The line containing "Image resolution: width=917" and every line after it, through the last one below: output exactly these and nothing else.

### RECORDS SUPPLIED
>>>

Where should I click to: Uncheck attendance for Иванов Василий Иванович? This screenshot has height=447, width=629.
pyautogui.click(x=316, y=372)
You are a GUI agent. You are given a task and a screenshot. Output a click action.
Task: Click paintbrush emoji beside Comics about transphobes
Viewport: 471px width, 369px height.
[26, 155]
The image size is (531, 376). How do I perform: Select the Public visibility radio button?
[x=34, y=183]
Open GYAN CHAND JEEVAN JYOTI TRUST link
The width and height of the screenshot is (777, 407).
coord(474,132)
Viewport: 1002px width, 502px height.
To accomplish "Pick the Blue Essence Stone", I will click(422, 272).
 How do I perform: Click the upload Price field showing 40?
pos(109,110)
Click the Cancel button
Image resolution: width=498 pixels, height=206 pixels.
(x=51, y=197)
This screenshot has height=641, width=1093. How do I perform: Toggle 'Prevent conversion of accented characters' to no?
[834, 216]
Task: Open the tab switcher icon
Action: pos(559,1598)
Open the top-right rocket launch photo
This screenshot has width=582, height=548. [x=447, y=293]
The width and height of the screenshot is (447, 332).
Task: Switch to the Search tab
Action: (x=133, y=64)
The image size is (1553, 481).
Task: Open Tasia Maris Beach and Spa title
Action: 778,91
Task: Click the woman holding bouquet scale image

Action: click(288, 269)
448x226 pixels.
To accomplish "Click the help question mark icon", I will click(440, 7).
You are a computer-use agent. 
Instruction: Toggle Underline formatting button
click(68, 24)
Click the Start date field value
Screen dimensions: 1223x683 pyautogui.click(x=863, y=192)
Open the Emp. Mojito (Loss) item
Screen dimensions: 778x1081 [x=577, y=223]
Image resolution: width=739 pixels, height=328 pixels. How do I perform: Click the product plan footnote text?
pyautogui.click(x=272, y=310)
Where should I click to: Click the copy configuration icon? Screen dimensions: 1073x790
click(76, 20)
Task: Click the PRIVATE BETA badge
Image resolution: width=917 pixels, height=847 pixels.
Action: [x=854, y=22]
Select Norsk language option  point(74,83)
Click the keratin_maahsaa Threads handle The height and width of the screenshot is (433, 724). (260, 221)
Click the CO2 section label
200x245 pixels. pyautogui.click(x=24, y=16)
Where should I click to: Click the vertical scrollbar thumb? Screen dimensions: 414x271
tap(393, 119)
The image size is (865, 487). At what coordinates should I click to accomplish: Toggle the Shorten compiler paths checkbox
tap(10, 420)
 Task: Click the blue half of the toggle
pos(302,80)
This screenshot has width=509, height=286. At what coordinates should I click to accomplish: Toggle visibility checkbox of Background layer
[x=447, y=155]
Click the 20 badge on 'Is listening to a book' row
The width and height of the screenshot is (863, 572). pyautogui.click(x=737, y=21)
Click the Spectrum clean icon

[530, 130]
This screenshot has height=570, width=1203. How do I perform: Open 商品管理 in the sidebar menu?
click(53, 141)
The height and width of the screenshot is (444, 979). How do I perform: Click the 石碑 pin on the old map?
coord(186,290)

<<<

### SOLUTION TO THE PROBLEM
Image resolution: width=917 pixels, height=847 pixels.
Action: [x=854, y=22]
Select Norsk language option  point(74,83)
Click the keratin_maahsaa Threads handle The height and width of the screenshot is (433, 724). (260, 221)
Click the CO2 section label
200x245 pixels. pyautogui.click(x=24, y=16)
Where should I click to: Click the vertical scrollbar thumb? Screen dimensions: 414x271
tap(393, 119)
The image size is (865, 487). At what coordinates should I click to accomplish: Toggle the Shorten compiler paths checkbox
tap(10, 420)
 Task: Click the blue half of the toggle
pos(302,80)
This screenshot has width=509, height=286. At what coordinates should I click to accomplish: Toggle visibility checkbox of Background layer
[x=447, y=155]
Click the 20 badge on 'Is listening to a book' row
The width and height of the screenshot is (863, 572). pyautogui.click(x=737, y=21)
Click the Spectrum clean icon

[530, 130]
This screenshot has height=570, width=1203. How do I perform: Open 商品管理 in the sidebar menu?
click(53, 141)
The height and width of the screenshot is (444, 979). How do I perform: Click the 石碑 pin on the old map?
coord(186,290)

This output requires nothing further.